La consigna que a menudo escoltó a la huelga de los camioneros fue la de «intervención militar ya». Pero en realidad lo que subyace a esta peligrosa señal es una torpe reclamación de restauración de autoridad. El problema es que los actores e instituciones que pudieran restaurar «democráticamente» el orden, están arrinconados, recluidos, desmoralizados o satanizados. Y la única solución que la gente común puede imaginar es la solución militar. Adviértase que este es uno de los efectos más tóxicos de la llamada «judicialización de la política», que está en curso en toda la región: a saber, que, ante el descrédito de los representantes políticos, la cosa pública la gestionen grupos, poderes e instancias que nadie eligió ni votó, y que, por lo tanto, estén libres de la responsabilidad de rendir cuentas a la población; por ejemplo, las fuerzas armadas, el poder judicial, los medios de comunicación, o los tres en alianza.
c. La crisis política
Conjuntamente las dos crisis antes referidas desembocaron en una fuerte crisis política, de la cual no se avizora una salida fácil. No sólo estamos ante un montaje judicial, una persecución política, cuyo propósito es alterar las próximas elecciones presidenciales: estamos ante una estrategia de disciplinamiento-ortopedia social con base en la proscripción de cualquier «salida democrática». Como en Estados Unidos (gobernado por Donald Trump), el personaje que despunta en las encuestas en Brasil, sólo detrás de Lula, es un político (Jair Bolsonaro) que promete el retorno al añorado orden premoderno de los privilegiados, donde la política y el conflicto expiran por decreto unipersonal.

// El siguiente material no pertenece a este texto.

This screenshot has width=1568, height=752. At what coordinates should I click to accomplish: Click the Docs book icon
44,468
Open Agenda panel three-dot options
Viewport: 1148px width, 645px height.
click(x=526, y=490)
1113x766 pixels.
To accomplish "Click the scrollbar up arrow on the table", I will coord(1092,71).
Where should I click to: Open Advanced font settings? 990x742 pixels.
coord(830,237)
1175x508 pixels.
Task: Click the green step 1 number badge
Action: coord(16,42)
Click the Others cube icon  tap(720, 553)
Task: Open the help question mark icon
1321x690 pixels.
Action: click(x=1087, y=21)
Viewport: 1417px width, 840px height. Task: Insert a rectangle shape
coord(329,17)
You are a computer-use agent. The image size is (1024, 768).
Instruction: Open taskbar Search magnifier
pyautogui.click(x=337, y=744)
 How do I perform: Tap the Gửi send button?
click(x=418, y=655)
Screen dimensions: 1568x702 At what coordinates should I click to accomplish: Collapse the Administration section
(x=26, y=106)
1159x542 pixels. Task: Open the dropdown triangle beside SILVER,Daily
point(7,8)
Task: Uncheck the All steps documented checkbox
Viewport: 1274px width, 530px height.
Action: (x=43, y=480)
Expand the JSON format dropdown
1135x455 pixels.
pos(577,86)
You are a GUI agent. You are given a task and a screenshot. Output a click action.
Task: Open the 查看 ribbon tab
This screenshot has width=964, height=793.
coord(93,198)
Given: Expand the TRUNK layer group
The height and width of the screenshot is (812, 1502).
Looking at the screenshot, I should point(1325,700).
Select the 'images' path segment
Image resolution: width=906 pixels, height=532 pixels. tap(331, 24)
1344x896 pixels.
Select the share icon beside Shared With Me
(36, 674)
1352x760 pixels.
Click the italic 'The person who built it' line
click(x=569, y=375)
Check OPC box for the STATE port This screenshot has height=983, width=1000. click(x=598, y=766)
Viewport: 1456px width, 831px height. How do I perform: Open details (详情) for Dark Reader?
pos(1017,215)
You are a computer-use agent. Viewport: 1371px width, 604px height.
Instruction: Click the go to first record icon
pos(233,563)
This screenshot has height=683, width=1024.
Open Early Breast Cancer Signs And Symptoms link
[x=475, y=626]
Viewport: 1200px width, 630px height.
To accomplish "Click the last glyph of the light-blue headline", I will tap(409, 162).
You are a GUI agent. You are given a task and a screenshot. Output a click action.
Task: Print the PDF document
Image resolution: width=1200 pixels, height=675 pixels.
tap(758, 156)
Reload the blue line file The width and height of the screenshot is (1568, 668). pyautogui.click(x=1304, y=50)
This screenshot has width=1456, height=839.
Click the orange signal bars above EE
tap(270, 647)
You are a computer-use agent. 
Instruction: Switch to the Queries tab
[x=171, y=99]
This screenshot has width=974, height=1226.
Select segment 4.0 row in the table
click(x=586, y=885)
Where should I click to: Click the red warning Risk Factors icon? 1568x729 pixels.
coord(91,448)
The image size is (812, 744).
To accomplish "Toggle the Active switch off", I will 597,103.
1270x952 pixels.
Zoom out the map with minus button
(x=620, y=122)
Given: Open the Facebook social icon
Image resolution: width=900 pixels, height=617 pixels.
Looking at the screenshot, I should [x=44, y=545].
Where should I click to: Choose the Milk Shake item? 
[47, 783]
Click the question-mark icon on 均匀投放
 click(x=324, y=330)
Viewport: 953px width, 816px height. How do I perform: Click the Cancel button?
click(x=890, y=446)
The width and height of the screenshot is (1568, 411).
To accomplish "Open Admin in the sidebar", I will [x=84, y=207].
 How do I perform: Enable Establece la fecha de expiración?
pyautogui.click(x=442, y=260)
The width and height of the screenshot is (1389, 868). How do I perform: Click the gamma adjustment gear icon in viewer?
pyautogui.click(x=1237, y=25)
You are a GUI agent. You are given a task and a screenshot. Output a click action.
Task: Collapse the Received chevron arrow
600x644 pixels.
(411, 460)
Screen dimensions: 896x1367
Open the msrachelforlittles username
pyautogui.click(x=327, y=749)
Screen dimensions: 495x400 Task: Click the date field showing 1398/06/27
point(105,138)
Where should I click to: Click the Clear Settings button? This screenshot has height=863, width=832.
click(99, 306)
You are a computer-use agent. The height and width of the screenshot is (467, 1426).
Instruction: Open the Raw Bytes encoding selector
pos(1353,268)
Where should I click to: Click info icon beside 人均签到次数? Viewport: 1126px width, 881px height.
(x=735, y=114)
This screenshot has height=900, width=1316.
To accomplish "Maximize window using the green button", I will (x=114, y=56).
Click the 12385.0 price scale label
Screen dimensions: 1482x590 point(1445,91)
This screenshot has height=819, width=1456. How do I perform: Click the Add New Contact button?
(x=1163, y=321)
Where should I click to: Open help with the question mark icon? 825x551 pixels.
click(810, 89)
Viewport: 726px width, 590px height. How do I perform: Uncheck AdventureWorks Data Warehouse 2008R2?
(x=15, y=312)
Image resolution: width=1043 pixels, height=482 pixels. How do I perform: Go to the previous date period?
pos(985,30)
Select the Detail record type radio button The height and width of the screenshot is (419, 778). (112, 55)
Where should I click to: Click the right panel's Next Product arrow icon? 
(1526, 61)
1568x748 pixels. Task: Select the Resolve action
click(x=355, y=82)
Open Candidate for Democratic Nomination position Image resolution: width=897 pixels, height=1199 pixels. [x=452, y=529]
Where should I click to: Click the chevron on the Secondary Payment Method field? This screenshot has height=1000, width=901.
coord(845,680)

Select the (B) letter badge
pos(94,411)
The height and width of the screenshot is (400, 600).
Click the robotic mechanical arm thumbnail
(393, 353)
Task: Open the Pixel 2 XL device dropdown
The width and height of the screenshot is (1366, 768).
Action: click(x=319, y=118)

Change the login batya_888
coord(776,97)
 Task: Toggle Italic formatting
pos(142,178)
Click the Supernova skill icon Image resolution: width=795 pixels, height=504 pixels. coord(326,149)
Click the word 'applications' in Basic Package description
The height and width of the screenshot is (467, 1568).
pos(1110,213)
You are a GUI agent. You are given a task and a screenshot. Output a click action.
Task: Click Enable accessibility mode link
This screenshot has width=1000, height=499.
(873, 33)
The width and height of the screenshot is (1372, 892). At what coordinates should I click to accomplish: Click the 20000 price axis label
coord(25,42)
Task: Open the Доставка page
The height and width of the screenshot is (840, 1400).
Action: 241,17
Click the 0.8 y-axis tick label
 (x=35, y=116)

La crisis política no es sólo una crisis de representatividad: es un cambio en las reglas del juego político. La judicialización de la política es la causa y efecto de esta reorientación. Hemos constatado que la conversión de la política en asunto judicial moviliza a la ciudadanía en torno a la voluntad de los grupos de poder. Es altamente efectiva porque consigue la aprobación del público para la alteración de las reglas del juego (apoyados con el estribillo de la «corrupción»).
En este viraje, de los procedimientos electorales a los procedimientos judiciales, radica la posibilidad de imponer la tiranía por oposición a cualquier formato de negociación, que es exactamente lo que han querido instalar como lógica respecto a la huelga de los camioneros: es decir, la primacía de la ley y el orden, tal como intento Temer con el decreto del GLO (Garantía de la Ley y del Orden), y la habilitación del uso de la fuerza sin restricción ni contrapeso en la gestión de los asuntos públicos.